私が本を書こうと思い、ある程度何度かクリンナップし、心もおちついてきているころに、ある人に言われた言葉を思い出した。。

「そんな事本にするって。。。親の性にしてどうするの?
人のせいにしているからあなたが不幸なんですよ!」

私の心の中で、この時あまり不幸感を感じていなかったので、驚きましたが、
たやすく言えば、
長い半生の中で、社会なんてそんなもんだったよなぁ~と
実感し、そういう言葉で今まで何度も傷ついている訳で、
固定概念というものは、時として凶器になるのだなと思った。

まず、どうして虐待親の事を隠さねばならないのか?
何故この時私が不幸だと相手に決めつけられねばならないのか?

自己を反省するのも程度もので、
不条理や理不尽な事に対してまでも他者や環境のせいに出来ないなら
己を責めて果ては?どうなればよいと言うのか?

虐められるものにいじめる相手のせいにするな!という前に
その環境をどのように変えられるのか?それは場所なのか心なのか?
その子に一喝「人のせいにするな」と言う前に
その子の心をまず緩める事からしないと。。。
逃げ場を失った者の行きつく果てを考えた時、恐ろしさをかんじてしまいます。。

虐待親の事を憂いて生きづらさを語った被害者に
体験もせず、知りも知らぬ狂気の世界をその環境のせいにするな!とは
どの口が言わせているのだろう?と心を疑いたくなる。。

これは世間に向けての発信だけれど。。

私たち被害者。。仲間内に対してではどうか?

自助ミーティングに通った後半の頃には

それは。。「気づきなよ!」と心の中で思うような事はあるにはあったのですが。。言わないようにしていた事もあって。。。
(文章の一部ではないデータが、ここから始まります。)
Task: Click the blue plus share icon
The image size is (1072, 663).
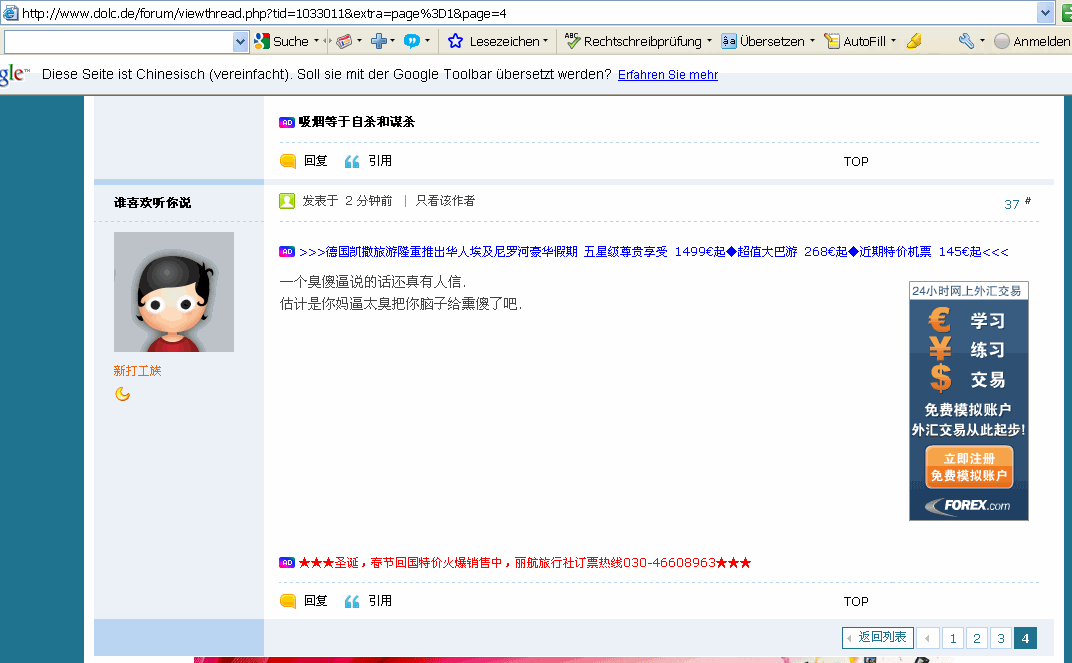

不条理な事でもいつかは気づかねばならない事も多々あり、不条理でも
いつまでもそのせいにはできない事がある。。

それは各々違っていて、本人にしかわからない事。。

「人のせいにするな!」という事は簡単だけれど、相手が自ら気づくチャンスを奪ってしまうもの。。

誰に言われるでもなく、「ああ~私って人のせいにしていたな。」と気づく事が大切なのだと思う。。

世の中の出来事には時として反省しなければならない事もある。。
そんな時だって「人のせいにするな!」といわれたから反省したのでは情けない。。

自分で気づいて自責の念にとらわれ過ぎないように心をコントロールしながらひそかに反省すれば良いのだと思う。。

いづれにせよ、「人のせいにするな!」ときっぱり言い切る人の姿は
傲慢にみえるのかもしれない。。。